A poem about leaving

Photo by Jezael Melgoza on Unsplash

Back when touch was still a prerequisite for love, I left you on the corner of Mesones and 20 de Noviembre in a hive of living:

Taxis honking, bikers zipping past, mothers holding their daughters’ hands to cross the street, the corner zapateria bumping “Jenny from the Block,” elote stands rigged on shopping carts boiling corn on the cob, smothered in mayo, shredded cheese, chile powder, a hungry line fifty deep waiting on the sidewalk for street-famous chicharrones preparados, intellectuals at outdoor coffee shops smoking and turning pages, lovers flirting on a bench, a fiend crouching in a doorway hitting his pipe, el pastor spinning slowly, framed by an orange flame dripping delicious grease, and on every corner, little stands selling newspapers, refrescos, loose cigarettes, chicles, dulces, chips…

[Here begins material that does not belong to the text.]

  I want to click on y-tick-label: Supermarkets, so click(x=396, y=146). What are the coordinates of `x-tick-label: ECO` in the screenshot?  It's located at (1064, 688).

También el viejito — old man hunched over on the corner, with his slacks and sweater vest, who plays your father’s music every afternoon from a cheap radio hung around his neck — Mexican blues poetry — held out his baseball cap like a prayer to the passing hordes as the “White Ghost,” the drunkest drunk in El Centro stumbled by with a bottle of grain, barefoot with shredded pants, as two teenagers pushed a dolly stacked with shoeboxes across the intersection where a transit cop blew her whistle and a truck filled to the brim with boxes of fruit — mango, fresa, watermelon, frambuesas, blueberries — rattled past.

Back when touch was still a prerequisite for love, I held you on the corner of Mesones and 20 de Noviembre, and said, I love you, Nos vemos pronto, and as the taxi pulled off into the guts of the city, a family walked out of La Panadería Madrid (the greatest bakery in the world!) with two enormous bags filled with fresh baked bread, muffins, conchas, donuts, slices of chocolate cake, and many other delicious treats only they could know.

Written a few weeks before the pandemic.